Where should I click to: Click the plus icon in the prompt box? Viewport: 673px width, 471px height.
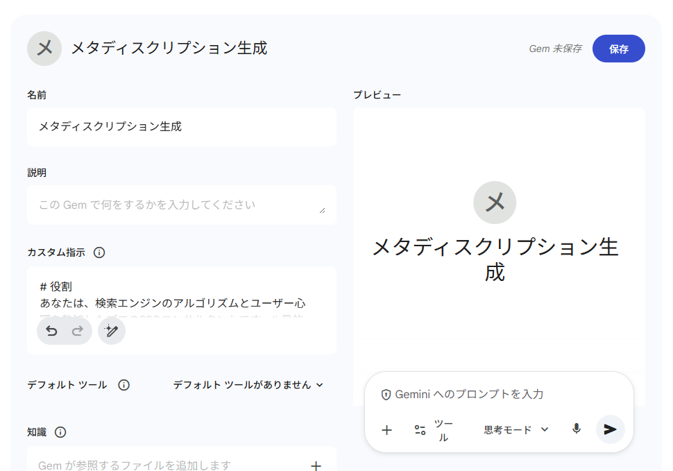(387, 430)
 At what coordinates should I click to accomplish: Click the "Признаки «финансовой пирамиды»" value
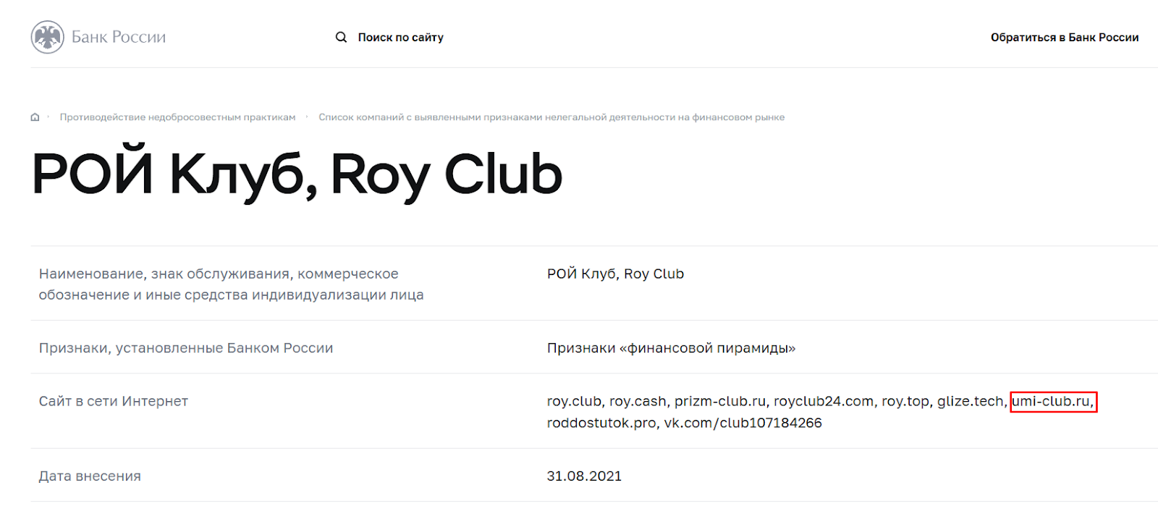click(671, 348)
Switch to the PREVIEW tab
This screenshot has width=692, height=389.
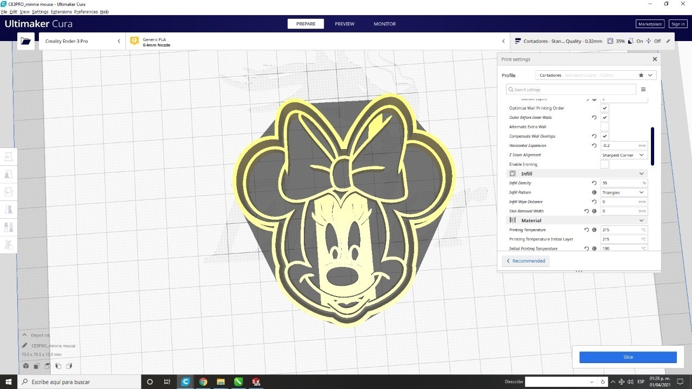click(x=344, y=24)
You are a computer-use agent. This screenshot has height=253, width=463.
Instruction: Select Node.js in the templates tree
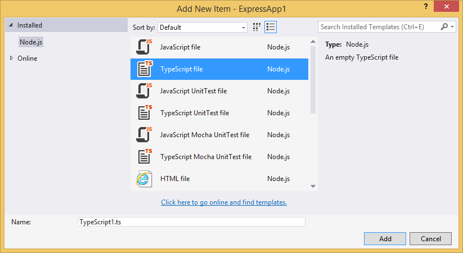[x=30, y=42]
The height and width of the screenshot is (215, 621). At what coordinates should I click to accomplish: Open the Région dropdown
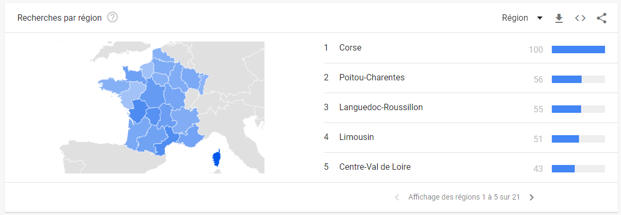515,18
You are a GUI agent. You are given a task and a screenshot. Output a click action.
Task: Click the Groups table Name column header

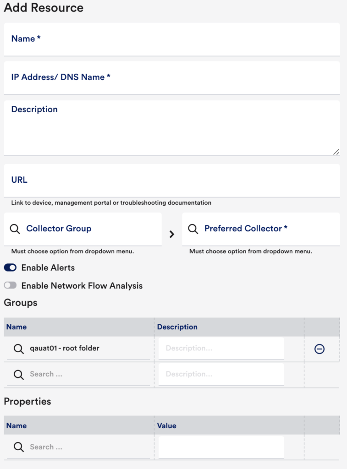[x=17, y=327]
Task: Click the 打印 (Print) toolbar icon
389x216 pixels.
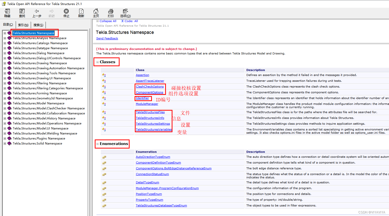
___
YOUR ASSIGNMENT:
Each record must appear again exactly as written above, without its pictures.

RESPONSE BELOW:
Where should I click to: Click the plus icon in the prompt box? Viewport: 673px width, 471px height.
(387, 430)
 At what coordinates should I click to accomplish: Click the "Признаки «финансовой пирамиды»" value
click(671, 348)
Switch to the PREVIEW tab
This screenshot has width=692, height=389.
click(x=344, y=24)
You are a computer-use agent. This screenshot has height=253, width=463.
Instruction: Select Node.js in the templates tree
[x=30, y=42]
The height and width of the screenshot is (215, 621). At what coordinates should I click to accomplish: Open the Région dropdown
515,18
You are a GUI agent. You are given a task and a screenshot. Output a click action.
Task: Click the Groups table Name column header

[x=17, y=327]
Task: Click the 打印 (Print) toolbar icon
389x216 pixels.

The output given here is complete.